Our caravan trips in the hilly districts during the summer holidays were usually punctuated by stops halfway up various hills to fill up our boiling radiator with water. We did this without getting annoyed because it had become normal and part of our long drives. The roads in the hilly and mountainous areas of North-West England and Scotland were often steep, twisty, and narrow; and for those not careful enough, they have found themselves in car wreckages.
They usually didn’t allow two cars to pass at all points along the route (certainly not pulling a caravan). Thus, on meeting another vehicle along a narrow stretch of the road, one of the cars had to pull into a lay-by to let the other pass.
In the 1950s, there was a certain courtesy between drivers, as opposed to the aggression and uncivility of drivers today and the past fifty years. Back then, my father often ‘gave way’ to other drivers, or thanked them with a wave of his hand if they let him go first.
To us, just getting to our destination was such a great adventure! You see, we need more than my father driving the car; all of us had to ‘will’ it up the steep hills, my father often vocally. In case you didn’t feel it was exciting enough, visualize it; on the steep, treacherous sections of the mountainous roads, there were always several wrecks lying at the bottom of the ravines that had tumbled over the edge.
In the old days, the authorities didn’t remove the wreckages; hence they served as a constant reminder to us what our fate would beif my father lost his concentration for a second. So we willed the car up the steep, twisty, poorly built highland roads in the 1950s until we reached our destination.
Such were these experiences ingrained to my memories that when my older brother Alistair and I went on a road trip similar to this, I was instantly brought back to the hilly drives of our childhood in Scotland and the Lake District.
That was around 1980 when I was already thirty years old.
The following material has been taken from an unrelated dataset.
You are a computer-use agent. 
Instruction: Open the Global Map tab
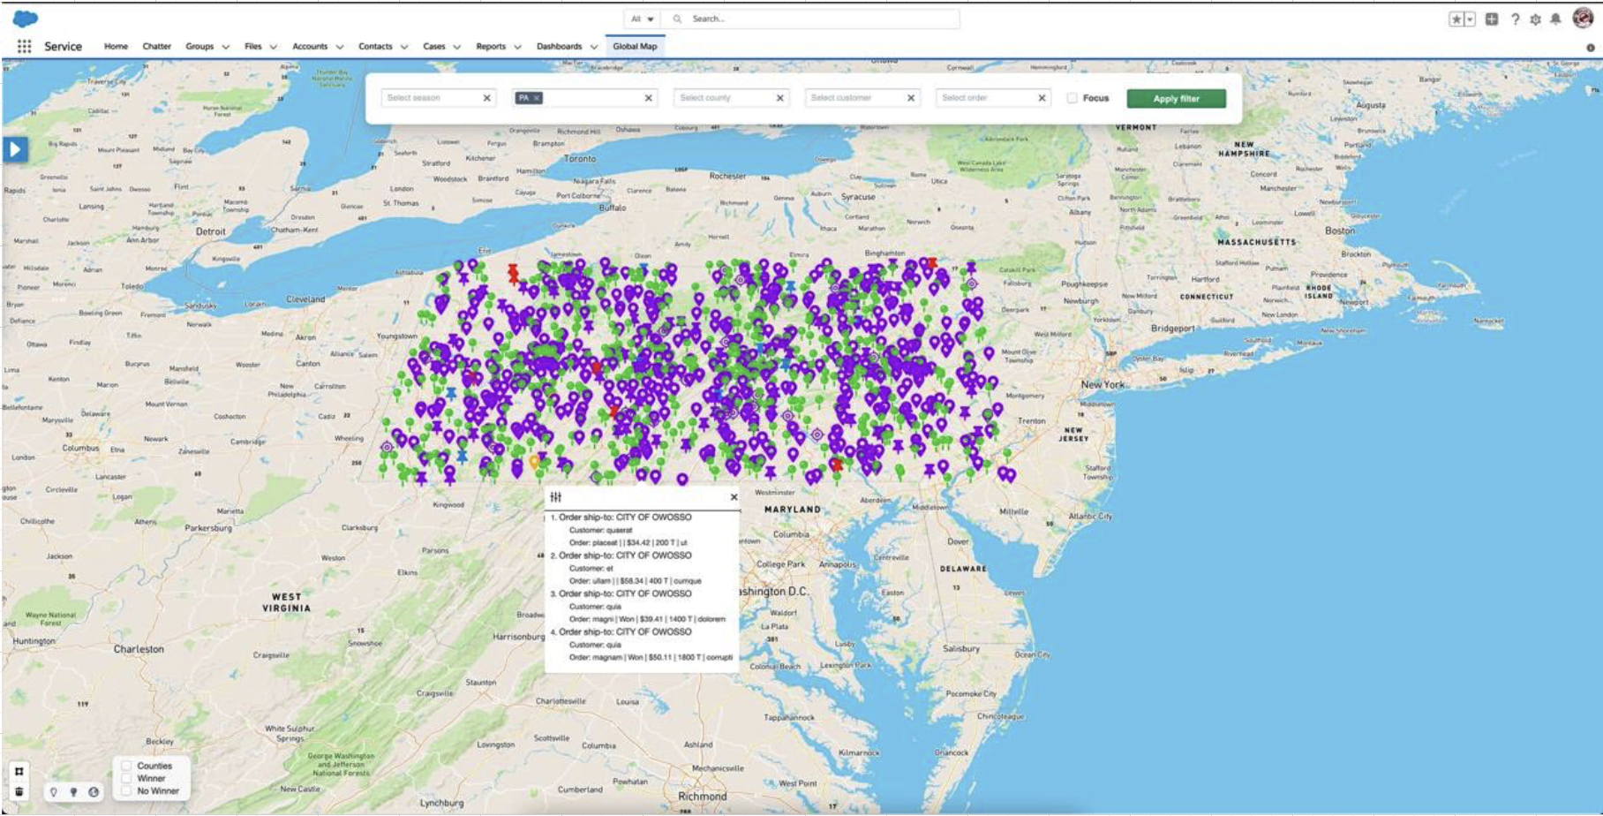635,47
Alistair and I went on a 2000-mile road trip in his Austin Cambridge A60 from Oslo, Norway, through the former Yugoslavia, up to Athens in Greece. At that time, much of Yugoslavia was underdeveloped, especially the road network. The Adriatic coastal road was particularly treacherous. The narrow twisting road was carved out of the sea cliff face along many parts of the route. The only thing preventing the car from plunging into the raging ocean hundreds of feet below were a few insubstantial rocks placed at intervals along the side of the road.
I remember I got so nervous that I wouldn’t let Alistair drive although he was a good driver. The only time I doubted him was when he wrapped his pristine Mk II Jaguar around a tree but that’s a story for another time.
The whole coastal road drive was a pretty hair-raising experience! It seemed like after every other mile along the road, there would be a photo of some deceased young tearaway decorated with flowers and a cross. These altar-like photos, flowers and crosses were placed at the side of the road in the gaps of the flimsy rock wall that separated the road from the cliff leading to the ocean below.
In other words, the ‘gap in the wall’ was the place where the car had exited the road and plunged into the ocean below. This had probably been some young man with excess hormones that had led him to test the performance of his car beyond its capabilities; unfortunately, they had gone ‘over the edge’ into the ocean several hundred feet below – and then several leagues into the afterlife.